Permafrost

Event Chains

The event chain approach for investigating permafrost thaw aims at understanding and quantifying the contribution of dynamic thaw events to the long-term greenhouse gas emissions in the Arctic. With interlinked land, lake, coastal and offshore observations, three major hypotheses shall be addressed by MOSES event-driven field campaigns:

(1) Changing water surfaces due to intensified lake changes, sea level rise and coastal erosion lead to accelerated permafrost warming and thaw.

(2) Permafrost thaw events create pathways for gas migration and release and accelerate organic matter decay. This will make permafrost regions the dominant and rapidly increasing positive feedback to global climate change.

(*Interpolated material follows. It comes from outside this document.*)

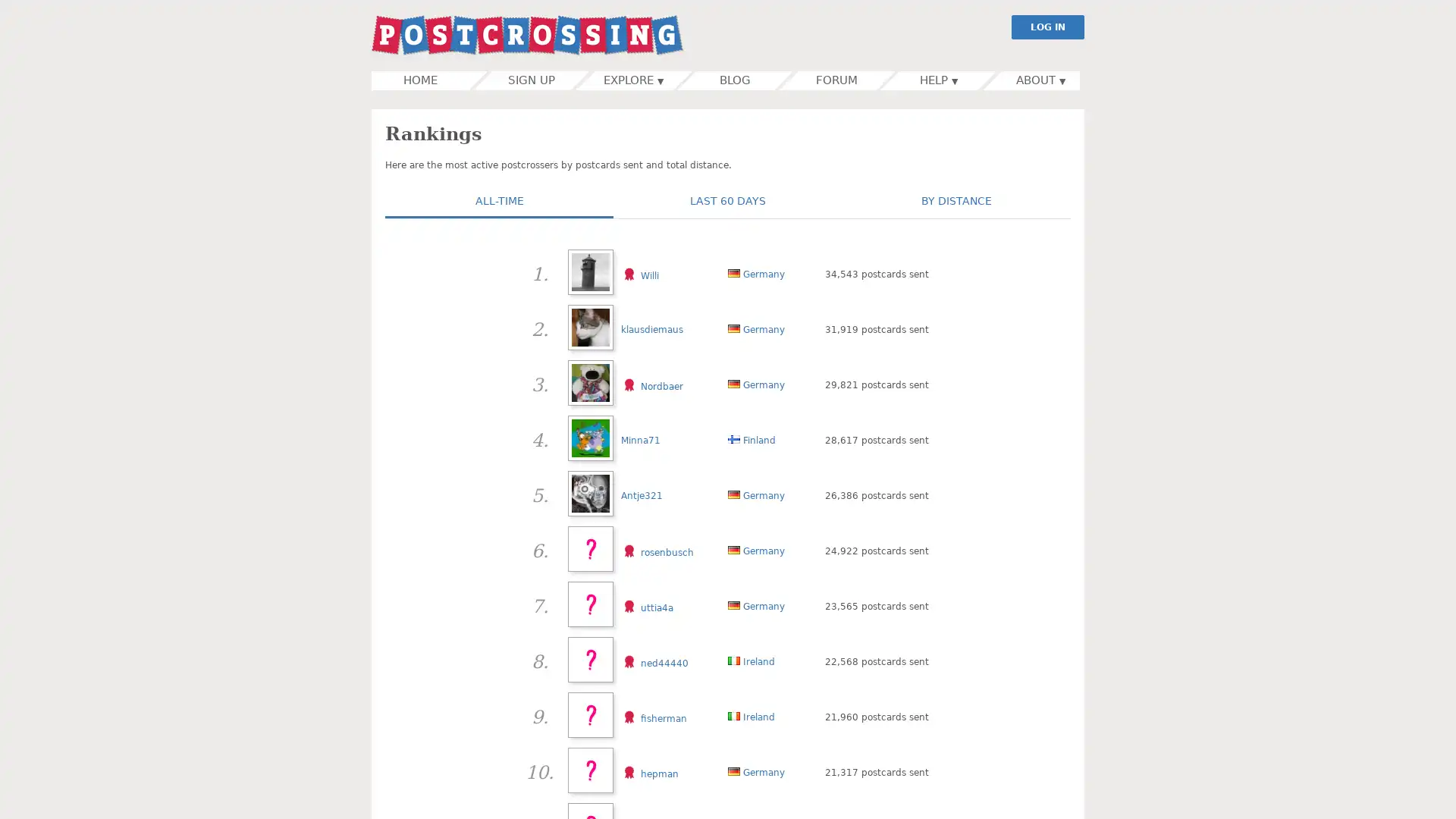  What do you see at coordinates (1047, 27) in the screenshot?
I see `LOG IN` at bounding box center [1047, 27].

(3) Mapping and monitoring the temporal and spatial variability of greenhouse gas fluxes will demonstrate that changing pathways for gas migration determine the greenhouse gas contribution of Arctic permafrost to the atmosphere.

Event Chains
Schematic diagram of event chains triggered by permafrost thaw. As permafrost acts as an impermeable layer, it seals and thus prevents gas exchange between deeper sediment layers and the atmosphere/water. Thaw events in summer and massive permafrost degradation enable trapped gas to be mobilized and released, destabilizing fossil carbon pools (mainly CH4 as potent GHG) and increasing climate warming. Similarly, the warming of terrestrial and marine sediments will destabilize gas hydrates and, in this case, mobilize a fossil carbon source of rather unknown size. The thaw of permafrost makes previously frozen organic matter available for decomposition, causing direct release of CO2 or CH4 and the release of nutrients. These nutrients might cause eutrophication along the coast and the open ocean with unknown consequences to ecosystems, finally affecting fish stock. On land, thawing permafrost causes subsidence and is thus a direct threat to infrastructure stability; along the coasts, ongoing erosion on a massive scale transports nutrients into the oceans, changing ecosystems and the way they function. The use of both land and coastal areas will irreversibly change in the near future.